Previously published studies suggest that bacteria in the microbiota play a role in cancer development, metastasis, immune surveillance, and in the sensitivity of cancer cells to growth-inhibiting drugs in the context of cancer therapy (chemoresistance). This tumor-associated microbiota is an important component of the tumor environment in at least 33 types of cancer.
The problem: Little do we know about the specific identity of host cells through which tumor-associated microbes interact with the patients’ tumor cells. In terms of identifying specific cells that harbor organisms, there is little evidence, and one struggles to recognize the impact of precise host-microbial cellular interactions and the spatial distribution of the intratumoral microbiota on their functional capabilities within the tumor microenvironment (TME).
To address this research gap, researchers from the Fred Hutchinson Cancer Center in Seattle and other centers studied the spatial, cellular, and molecular host–microbial interactions in oral squamous cell carcinoma (OSCC) and colorectal cancer (CRC). They mapped the interactions within the TME using single cell RNA sequencing (scRNA-seq) and in situ spatial profiling technology.
10x Visium spatial transcriptomics technique allowed them to detect the identity and location of viable bacteria in intact tumor tissue from cancer patients.
Using GeoMx digital spatial profiling, they showed that bacterial communities populate microniches that are less vascularized and highly immunosuppressive compared to bacteria-negative tumor regions.

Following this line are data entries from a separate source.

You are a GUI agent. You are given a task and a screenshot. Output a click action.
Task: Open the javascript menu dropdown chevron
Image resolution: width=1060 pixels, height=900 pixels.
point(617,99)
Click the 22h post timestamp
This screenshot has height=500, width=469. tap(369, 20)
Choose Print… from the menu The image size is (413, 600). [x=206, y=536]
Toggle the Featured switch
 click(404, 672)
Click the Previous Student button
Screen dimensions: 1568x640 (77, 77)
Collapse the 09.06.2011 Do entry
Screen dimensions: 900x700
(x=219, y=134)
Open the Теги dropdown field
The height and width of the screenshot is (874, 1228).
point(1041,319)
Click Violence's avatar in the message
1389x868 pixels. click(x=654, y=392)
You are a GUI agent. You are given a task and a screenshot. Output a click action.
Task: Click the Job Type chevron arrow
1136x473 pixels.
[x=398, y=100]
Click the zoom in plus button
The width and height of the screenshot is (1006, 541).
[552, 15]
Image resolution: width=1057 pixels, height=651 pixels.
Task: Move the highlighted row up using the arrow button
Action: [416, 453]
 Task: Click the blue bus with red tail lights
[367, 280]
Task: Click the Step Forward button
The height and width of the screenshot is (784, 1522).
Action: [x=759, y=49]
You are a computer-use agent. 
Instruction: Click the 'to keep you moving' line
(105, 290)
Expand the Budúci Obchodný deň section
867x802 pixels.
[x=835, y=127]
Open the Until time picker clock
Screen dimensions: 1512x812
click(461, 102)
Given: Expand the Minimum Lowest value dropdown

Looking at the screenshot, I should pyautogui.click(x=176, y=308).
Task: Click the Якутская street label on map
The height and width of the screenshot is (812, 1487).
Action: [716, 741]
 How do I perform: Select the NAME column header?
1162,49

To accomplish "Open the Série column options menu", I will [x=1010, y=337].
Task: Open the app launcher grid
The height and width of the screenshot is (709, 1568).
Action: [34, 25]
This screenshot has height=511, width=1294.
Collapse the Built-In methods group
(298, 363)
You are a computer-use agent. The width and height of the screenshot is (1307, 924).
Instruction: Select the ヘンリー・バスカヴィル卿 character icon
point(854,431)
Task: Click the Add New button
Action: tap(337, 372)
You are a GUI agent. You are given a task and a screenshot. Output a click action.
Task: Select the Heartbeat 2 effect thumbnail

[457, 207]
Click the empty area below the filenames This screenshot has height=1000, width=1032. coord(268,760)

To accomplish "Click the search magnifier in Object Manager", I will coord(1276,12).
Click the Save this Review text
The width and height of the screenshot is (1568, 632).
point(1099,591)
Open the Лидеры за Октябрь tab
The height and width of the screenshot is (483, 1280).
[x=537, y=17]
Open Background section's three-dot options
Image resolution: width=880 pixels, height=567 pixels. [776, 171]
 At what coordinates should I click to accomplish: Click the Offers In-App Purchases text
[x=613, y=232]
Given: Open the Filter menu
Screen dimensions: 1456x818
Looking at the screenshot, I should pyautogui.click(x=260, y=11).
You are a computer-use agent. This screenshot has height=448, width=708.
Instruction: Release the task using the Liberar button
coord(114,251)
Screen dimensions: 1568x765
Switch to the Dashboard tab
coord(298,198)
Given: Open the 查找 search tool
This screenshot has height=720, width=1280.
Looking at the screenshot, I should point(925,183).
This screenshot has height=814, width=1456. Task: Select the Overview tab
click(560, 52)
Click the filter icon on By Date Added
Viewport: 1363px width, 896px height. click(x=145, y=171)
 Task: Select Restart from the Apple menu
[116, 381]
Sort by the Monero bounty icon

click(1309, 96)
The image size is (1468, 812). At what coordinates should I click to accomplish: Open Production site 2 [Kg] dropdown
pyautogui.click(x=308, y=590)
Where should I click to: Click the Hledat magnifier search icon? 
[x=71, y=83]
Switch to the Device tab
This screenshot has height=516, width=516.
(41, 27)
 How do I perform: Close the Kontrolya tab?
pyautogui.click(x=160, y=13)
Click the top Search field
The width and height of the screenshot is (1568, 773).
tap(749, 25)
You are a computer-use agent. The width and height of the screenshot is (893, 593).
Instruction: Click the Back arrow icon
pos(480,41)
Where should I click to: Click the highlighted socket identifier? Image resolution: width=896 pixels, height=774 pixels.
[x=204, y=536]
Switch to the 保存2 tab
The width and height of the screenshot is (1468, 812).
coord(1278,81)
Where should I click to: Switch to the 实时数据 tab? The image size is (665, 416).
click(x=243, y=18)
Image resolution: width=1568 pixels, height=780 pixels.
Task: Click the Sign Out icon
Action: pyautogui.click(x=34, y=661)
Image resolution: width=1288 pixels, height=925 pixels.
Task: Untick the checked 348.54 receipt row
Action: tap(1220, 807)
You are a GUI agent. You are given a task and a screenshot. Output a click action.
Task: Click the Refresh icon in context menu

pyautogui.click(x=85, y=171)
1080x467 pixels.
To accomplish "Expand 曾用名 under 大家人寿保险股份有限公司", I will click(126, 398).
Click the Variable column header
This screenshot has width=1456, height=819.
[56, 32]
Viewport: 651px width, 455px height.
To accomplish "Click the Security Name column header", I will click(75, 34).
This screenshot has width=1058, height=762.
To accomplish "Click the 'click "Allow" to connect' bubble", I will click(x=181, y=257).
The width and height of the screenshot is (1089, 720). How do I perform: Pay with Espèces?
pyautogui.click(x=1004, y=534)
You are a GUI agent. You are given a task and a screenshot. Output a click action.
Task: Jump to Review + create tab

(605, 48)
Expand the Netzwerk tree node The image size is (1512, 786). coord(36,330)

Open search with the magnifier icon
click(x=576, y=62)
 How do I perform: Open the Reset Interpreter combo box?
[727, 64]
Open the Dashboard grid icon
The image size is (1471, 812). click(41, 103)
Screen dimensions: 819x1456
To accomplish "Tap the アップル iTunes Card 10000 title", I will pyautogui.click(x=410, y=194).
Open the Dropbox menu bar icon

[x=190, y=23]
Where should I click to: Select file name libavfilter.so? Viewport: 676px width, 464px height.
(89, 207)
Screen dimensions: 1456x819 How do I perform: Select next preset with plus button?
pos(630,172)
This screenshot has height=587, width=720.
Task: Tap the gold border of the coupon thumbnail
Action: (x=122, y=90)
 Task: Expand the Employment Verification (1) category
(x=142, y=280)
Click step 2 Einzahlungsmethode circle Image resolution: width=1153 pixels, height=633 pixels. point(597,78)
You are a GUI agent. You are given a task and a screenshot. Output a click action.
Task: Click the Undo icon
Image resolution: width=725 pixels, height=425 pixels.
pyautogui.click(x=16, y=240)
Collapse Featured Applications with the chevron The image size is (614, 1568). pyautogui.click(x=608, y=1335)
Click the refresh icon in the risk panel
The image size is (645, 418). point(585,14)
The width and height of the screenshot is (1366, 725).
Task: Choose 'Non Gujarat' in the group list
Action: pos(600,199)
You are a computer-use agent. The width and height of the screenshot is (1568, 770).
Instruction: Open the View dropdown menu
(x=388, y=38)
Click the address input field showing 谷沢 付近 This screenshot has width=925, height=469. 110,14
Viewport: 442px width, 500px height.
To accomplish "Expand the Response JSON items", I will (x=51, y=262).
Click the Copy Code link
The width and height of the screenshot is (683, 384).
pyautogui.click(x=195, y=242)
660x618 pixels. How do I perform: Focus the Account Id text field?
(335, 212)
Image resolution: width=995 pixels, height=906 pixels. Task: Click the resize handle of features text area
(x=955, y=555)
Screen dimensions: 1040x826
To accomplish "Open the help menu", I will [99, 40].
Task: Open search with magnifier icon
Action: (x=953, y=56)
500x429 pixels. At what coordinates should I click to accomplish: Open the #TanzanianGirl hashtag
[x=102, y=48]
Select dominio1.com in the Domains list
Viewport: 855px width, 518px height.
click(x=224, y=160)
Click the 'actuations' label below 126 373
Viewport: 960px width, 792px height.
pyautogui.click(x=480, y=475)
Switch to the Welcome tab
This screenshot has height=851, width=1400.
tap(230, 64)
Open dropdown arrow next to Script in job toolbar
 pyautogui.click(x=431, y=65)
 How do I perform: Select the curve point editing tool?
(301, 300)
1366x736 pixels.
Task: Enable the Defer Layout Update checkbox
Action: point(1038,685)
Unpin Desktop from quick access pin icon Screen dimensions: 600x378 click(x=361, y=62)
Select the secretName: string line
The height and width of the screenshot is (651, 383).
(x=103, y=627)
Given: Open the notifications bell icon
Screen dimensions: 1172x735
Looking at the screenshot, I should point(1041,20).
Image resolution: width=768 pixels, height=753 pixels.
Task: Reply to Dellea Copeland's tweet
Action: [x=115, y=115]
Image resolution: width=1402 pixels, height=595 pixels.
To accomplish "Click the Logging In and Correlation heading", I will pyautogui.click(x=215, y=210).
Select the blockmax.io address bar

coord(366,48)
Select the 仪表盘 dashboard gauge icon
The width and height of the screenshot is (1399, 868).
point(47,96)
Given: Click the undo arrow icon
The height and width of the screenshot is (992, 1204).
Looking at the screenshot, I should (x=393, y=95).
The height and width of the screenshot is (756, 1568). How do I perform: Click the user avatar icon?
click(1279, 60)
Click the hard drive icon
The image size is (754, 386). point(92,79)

Using a custom-developed single-cell RNA sequencing method they call INVADEseq (invasion-adhesion-directed expression sequencing), they were able to identify cell-associated bacteria and the host cells with which they interact.
To investigate bacterial–host cell-to-cell interaction within the TME and the effect on host cell transcriptomics, we developed INVADEseq (invasion–adhesion-directed expression sequencing) by introducing a primer that targets a conserved region of bacterial 16S rRNA, facilitating the generation of cDNA libraries with bacterial transcripts from the bacteria-associated human cells.
The authors conclude that the intratumoral microbiota is heterogeneously distributed across human tumors. Furthermore, it is an important component of the TME that can alter the biology of various cellular compartments and influence anti-tumor immunity and cancer epithelial cell migration: the presence of bacteria in a tumor is an organized process in microniches with immune and epithelial cell functions that affect cancer progression.
Although the authors focused on two gastrointestinal cancers, the technologies could be used to analyze the 33 major cancer types in which an intratumoral microbiota has been demonstrated to date.